L’objectif est de vous concentrer durant deux minutes sur votre respiration, en essayant de la rendre lente et plutôt contrôlée par le « ventre » (les muscles de l’abdomen agissent directement sur le diaphragme et donc les poumons). Inspirez lentement, pas trop profondément, puis prenez bien conscience de l’expiration, en soufflant lentement par le nez ou par la bouche peu ouverte. À chaque expiration, percevez le relâchement des muscles du corps qui l’accompagne. Positionnez une main sur votre ventre pour bien sentir les mouvements de l’abdomen, et les amplifier si besoin. En vous entraînant régulièrement à froid à ce petit exercice, vous pourrez l’appliquer facilement à chaud, notamment dans les phases de préparation et d’attente avant la prise de parole.
2. Visualisez la scène mentalement avant qu’elle ne commence
Concentrez-vous uniquement sur vos propres actions : je dis ceci, je prends cela, je fais ça, je parle à untel, etc.
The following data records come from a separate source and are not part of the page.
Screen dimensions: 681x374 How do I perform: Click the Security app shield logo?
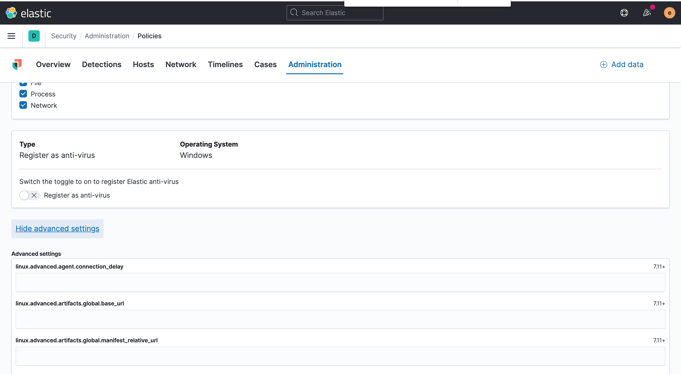[x=17, y=64]

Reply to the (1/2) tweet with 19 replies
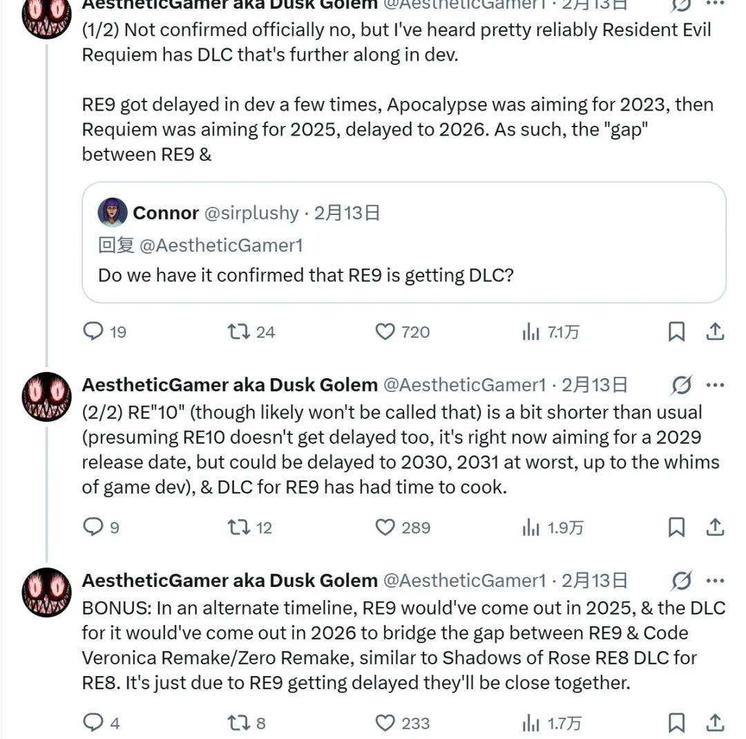(93, 332)
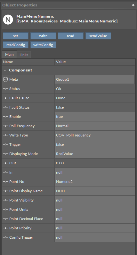137x255 pixels.
Task: Click the writeConfig button
Action: point(43,45)
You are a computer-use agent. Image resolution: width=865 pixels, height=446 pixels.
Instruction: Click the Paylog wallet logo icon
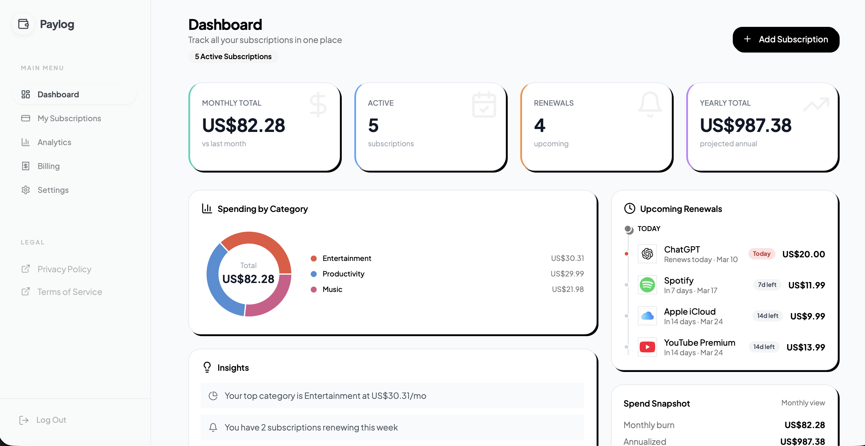[x=24, y=24]
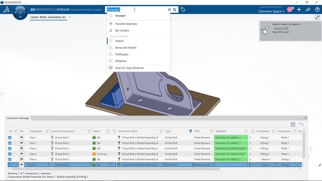Clear the search field text
The image size is (322, 181).
point(169,10)
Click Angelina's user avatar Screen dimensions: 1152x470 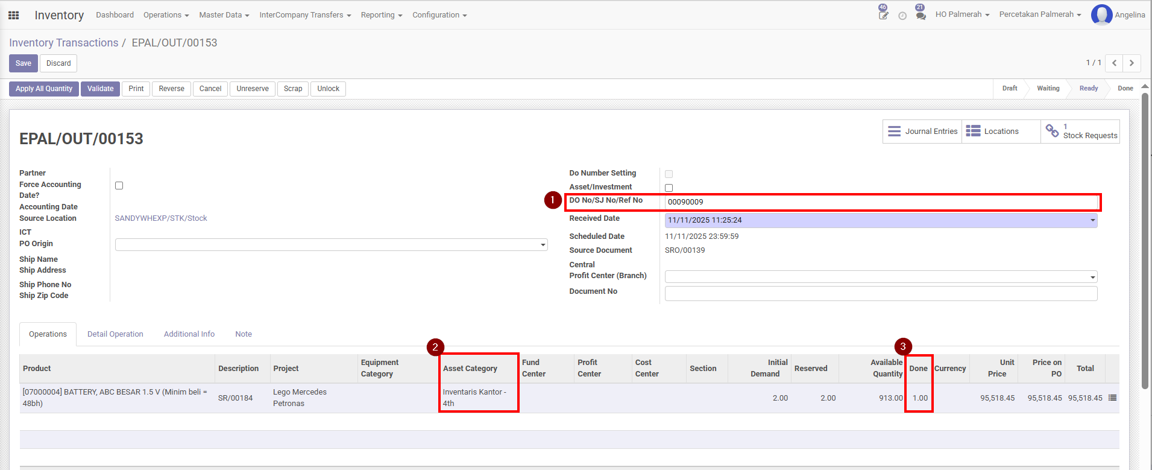(x=1101, y=15)
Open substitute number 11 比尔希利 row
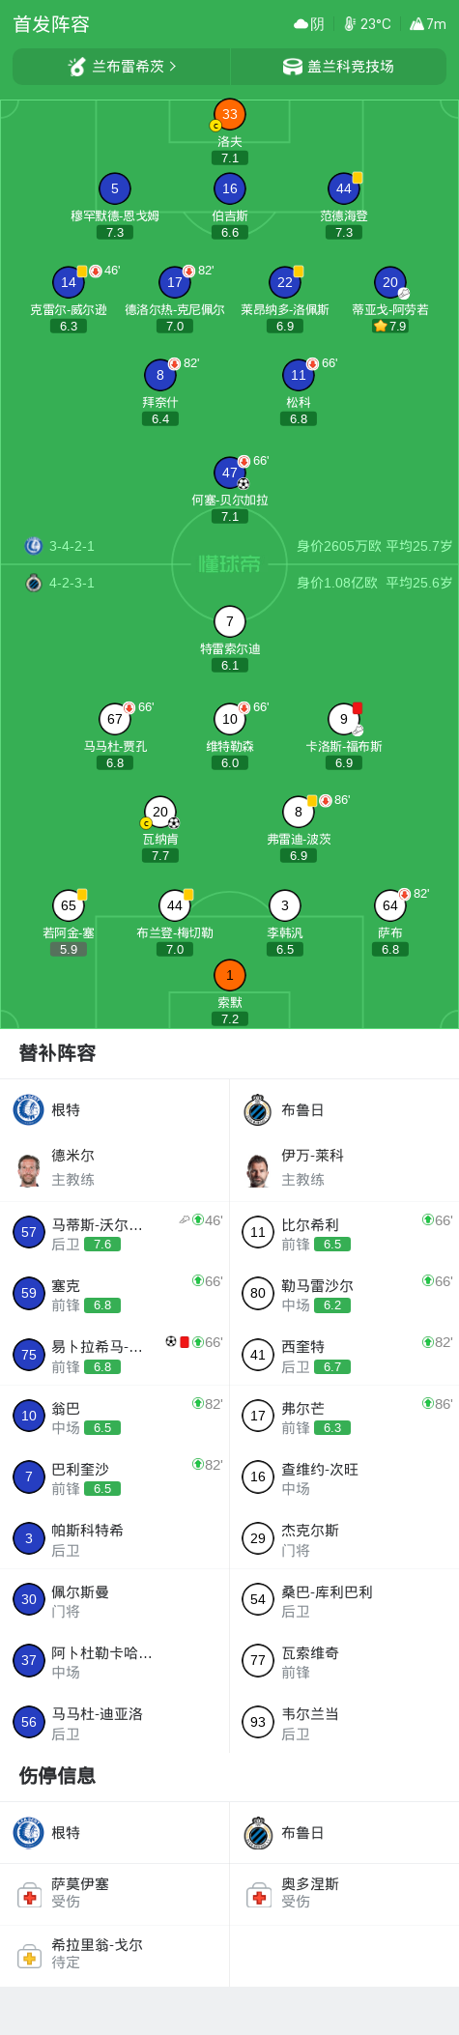 coord(344,1232)
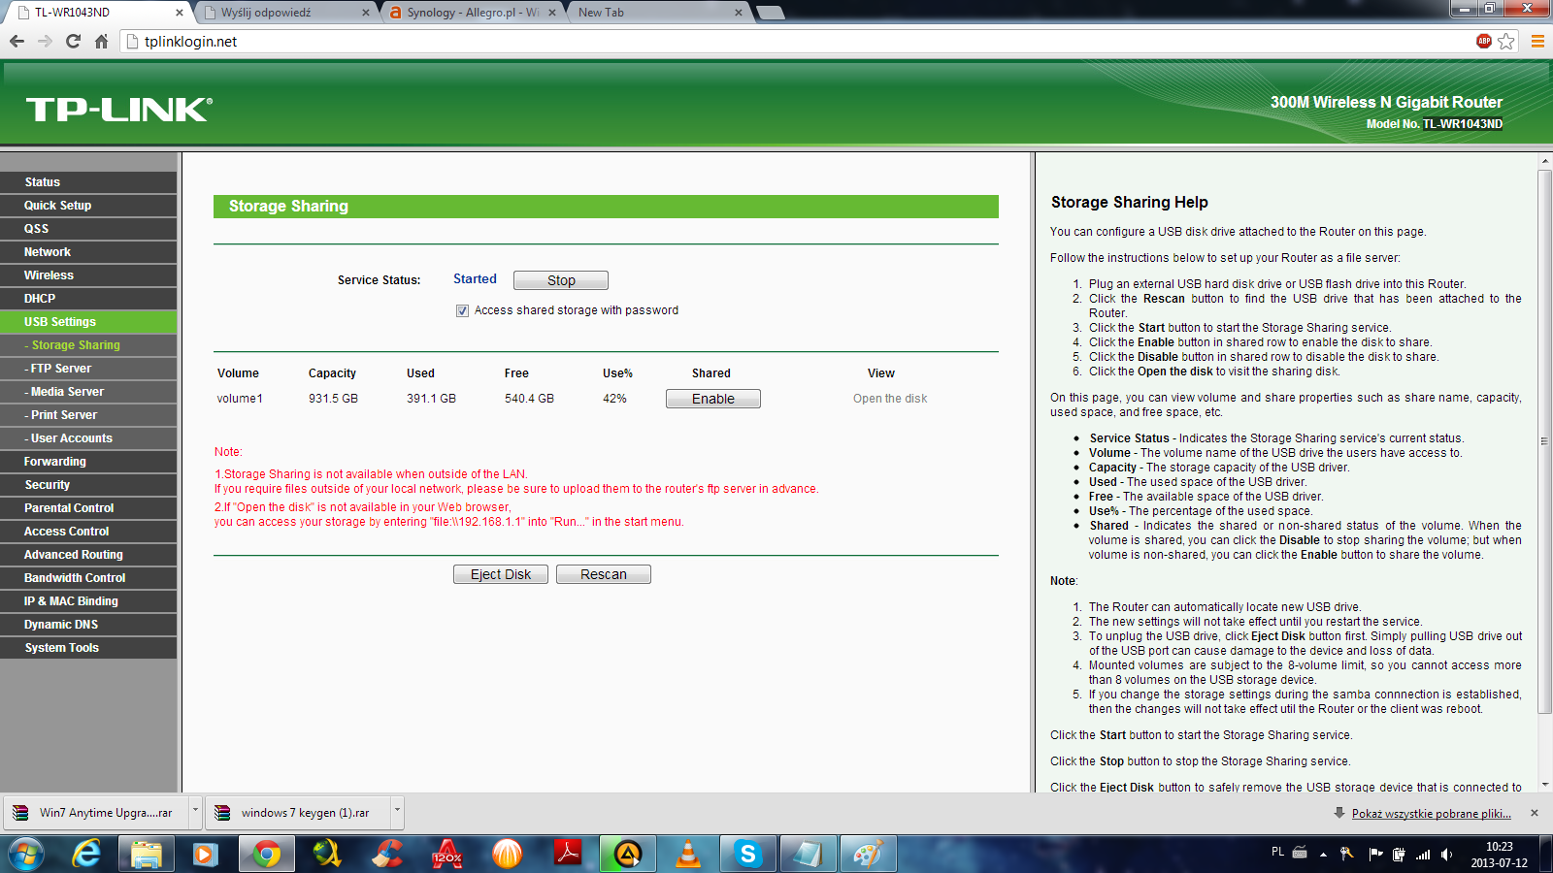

À la manière d’un skieur qui visualise sa descente et chacun des virages les yeux fermés avant de se lancer sur la piste. Cette répétition virtuelle vous rassurera sur votre connaissance du sujet, et vous évitera les pensées parasites stressantes.
3. « Forcez le passage » avec des images positives
Durant l’attente, vous pouvez visualiser un souvenir précis de réussite dans un exercice similaire antérieur, ou les encouragements ou compliments de vos amis. Il ne s’agit pas là de vous convaincre que vous êtes le (ou la) meilleur(e), mais simplement d’occuper le terrain pour chasser la propagande négative de votre anxiété. Comme sur un ordinateur, il n’y a de la place que pour un seul « fond d’écran » dans votre esprit, donc faites en sorte qu’il vous soit favorable. Utilisez les minutes d’attente pour vous créer une image mentale favorable, par exemple en visualisant vos proches vous encourageant et affirmant qu’ils adorent ce que vous faites. Quitte à forcer le trait, il vaut mieux que vous commenciez votre intervention dans un climat intérieur optimiste plutôt que pessimiste.